* Begin Extract provided *
Summons in 2008
|Full name||Arthur James Summons|
|Date of birth||13 December 1935|
|Place of birth||Paddington, New South Wales|
|School||Homebush High School|
|Occupation(s)||Teacher, Club Manager|
|Rugby league career|
|Rugby union career|
Arthur James Summons (born 13 December 1935 in Paddington, Sydney, Australia) is a former Australian representative rugby union and rugby league player, a dual-code rugby international fly-half or five-eighth. He captained the Australian national rugby league team in five undefeated Tests from 1962 to 1964 and later also coached the side.
Summons was educated at the publicly funded selective Homebush Boys High School where he captained the school's first grade rugby union side. He represented for Combined High Schools and later captained a Sydney Combined Teacher's College side. He had also played junior Rugby League with the Mount Pritchard club..
Rugby union career
He was graded with the Gordon Rugby Union Club and first represented for the Wallabies in tour matches against the Springboks in 1956. He toured the British Isles on 1957–58 Australia rugby union tour of Britain, Ireland and France, making his full debut in the first Test of the tour against Wales at Cardiff. He played in four Tests of the tour only missing the France Test. During the 1958 seasons he made four Test appearances against firstly the New Zealand Māori rugby union team and then three times against the All Blacks on the Wallaby tour of New Zealand. He made two further test appearances against the visiting British Lions in Sydney in 1959, concluding his rugby union career with ten total Wallaby Test caps.
Rugby league career
With a young family and needing to improve his financial position, Summons signed with Western Suburbs in 1960. He played in the 3 consecutive heart breaking Wests Grand final losses to St George between 1961 and 1963.
He first represented for Australia in rugby league in 1961 against New Zealand appearing in six matches on tour including two Tests. He played in the two 1962 test losses against Great Britain before he was appointed captain for the 3rd Test with Reg Gasnier and Keith Barnes ruled out. Australia won the game 18-17 following a Ken Irvine late sideline conversion of his own try.
His international rugby league debut in the 1st Test against New Zealand in Auckland on 1 July 1961 saw Summons become Australia's 26th dual code rugby international, following Rex Mossop and preceding Michael Cleary.
* End Extract provided *
◆ Stated problem 1:
In the Arthur Summons profile, condense the paragraph beginning "Summons was educated at" into a short bulleted list that keeps its main facts.
◆ Stated problem 2:
Reproduce the passage of the Arthur Summons profile starting with "Summons in 2008" and going on through "coached the side.".
◆ Stated problem 3:
Extend the Arthur Summons profile with new text that follows on from its final sentence.
The records that follow were taken from a separate source.
* Begin Dataset excerpts *
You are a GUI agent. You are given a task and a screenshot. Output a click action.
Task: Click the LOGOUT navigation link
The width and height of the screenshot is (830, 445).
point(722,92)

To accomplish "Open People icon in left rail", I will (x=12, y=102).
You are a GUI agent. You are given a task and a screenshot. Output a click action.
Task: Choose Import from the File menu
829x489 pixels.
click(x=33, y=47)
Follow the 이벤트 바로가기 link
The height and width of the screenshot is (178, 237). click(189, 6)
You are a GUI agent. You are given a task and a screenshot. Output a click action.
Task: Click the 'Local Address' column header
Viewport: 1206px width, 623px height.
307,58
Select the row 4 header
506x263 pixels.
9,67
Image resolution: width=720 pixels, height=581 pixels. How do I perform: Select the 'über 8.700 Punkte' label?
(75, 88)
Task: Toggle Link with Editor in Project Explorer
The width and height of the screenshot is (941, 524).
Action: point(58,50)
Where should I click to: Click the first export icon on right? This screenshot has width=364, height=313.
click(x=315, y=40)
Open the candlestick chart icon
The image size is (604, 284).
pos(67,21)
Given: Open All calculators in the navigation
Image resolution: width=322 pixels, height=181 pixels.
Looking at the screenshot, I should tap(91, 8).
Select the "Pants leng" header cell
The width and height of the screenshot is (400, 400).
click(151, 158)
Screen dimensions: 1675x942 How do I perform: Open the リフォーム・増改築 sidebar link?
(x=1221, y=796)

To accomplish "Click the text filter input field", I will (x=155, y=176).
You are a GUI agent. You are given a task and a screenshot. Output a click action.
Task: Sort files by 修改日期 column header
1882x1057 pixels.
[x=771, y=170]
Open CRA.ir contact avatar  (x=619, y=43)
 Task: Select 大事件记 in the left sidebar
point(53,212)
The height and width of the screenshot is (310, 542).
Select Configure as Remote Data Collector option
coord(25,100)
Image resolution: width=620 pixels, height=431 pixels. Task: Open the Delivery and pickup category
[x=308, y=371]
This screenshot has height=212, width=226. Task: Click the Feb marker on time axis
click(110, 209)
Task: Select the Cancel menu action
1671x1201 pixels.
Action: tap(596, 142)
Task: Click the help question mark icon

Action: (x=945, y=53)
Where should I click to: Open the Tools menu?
* End Dataset excerpts *
◆ Task result 1:
- Attended the selective Homebush Boys High School and captained its first grade rugby union side
- Represented Combined High Schools
- Later captained a Sydney Combined Teacher's College side
- Played junior rugby league with the Mount Pritchard club

◆ Task result 2:
Summons in 2008
|Full name||Arthur James Summons|
|Date of birth||13 December 1935|
|Place of birth||Paddington, New South Wales|
|School||Homebush High School|
|Occupation(s)||Teacher, Club Manager|
|Rugby league career|
|Rugby union career|
Arthur James Summons (born 13 December 1935 in Paddington, Sydney, Australia) is a former Australian representative rugby union and rugby league player, a dual-code rugby international fly-half or five-eighth. He captained the Australian national rugby league team in five undefeated Tests from 1962 to 1964 and later also coached the side.

◆ Task result 3:
In 1963 Summons lead Australia to wins against New Zealand, against South Africa and later that year on the Kangaroo tour of Britain for which he was appointed captain-coach. He missed all three tour Tests against the Lions but masterminded the Ashes victory, establishing a plan to dominate the British through the forwards. This was the first series victory on British soil for Australia. He captained Australia to victory in two Tests on the French Leg of the tour but did not represent again.
He finished his club career in Australia, playing five seasons with the Wagga Magpies and working as Secretary-Manager of the Wagga Wagga Leagues Club. He was made a Life Member of the Sydney Cricket Ground.
Summons is the subject of one of the most memorable sporting photographic images ever captured in Australia. The 1963 NSW Rugby League Premiership Grand Final between long term rivals Western Suburbs and St George was played in a torrential downpour on Saturday, 24 August. This, combined with the fact that the centre cricket pitch area of Sydney Cricket Ground was notoriously muddy in such conditions, ensured that the players were not only saturated but also caked in mud from head to toe. At the conclusion of the hard fought match which was won by St George, the captains of the two teams, the very tall Norm Provan and more diminutive Summons respectively, embraced in appreciation of each other's stoic efforts. The moment was captured by a newspaper photographer, John O'Gready, and published in the following day's Sun Herald. Subsequently the image won several awards, becoming known as The Gladiators Arthur has recently said that "The Gladiators" is actually Arthur complaining about the referees decision to Norm Provan. This image was the inspiration for the current premiership trophy's bronze statue.
In 2008 the Western Suburbs Magpies celebrated their centenary by inducting six inaugural members into the club's Hall of Fame. These six included Summons.
- "Scrum.com player profile of Arthur Summons". Scrum.com. Retrieved 22 July 2010.
- sahof.org.au. "Kangaroos Team (Rugby League) - 1963". Team Sport Australia Award. Sport Australia Hall of Fame. Retrieved 27 November 2011.
- Peter Cassidy (23 February 2008). "Controversy reigns as NRL releases top 100 players". Macquarie National News. Archived from the original on 25 February 2008. Retrieved 2008-02-23.
- "Centenary of Rugby League - The Players". NRL & ARL. 23 February 2008. Retrieved 2008-02-23.[dead link]
- westsmagpies.net (2008). "Western Suburbs Magpies Hall of Fame". Wests Archives. Western Suburbs Magpies R.L.F.C. Retrieved 2009-11-28.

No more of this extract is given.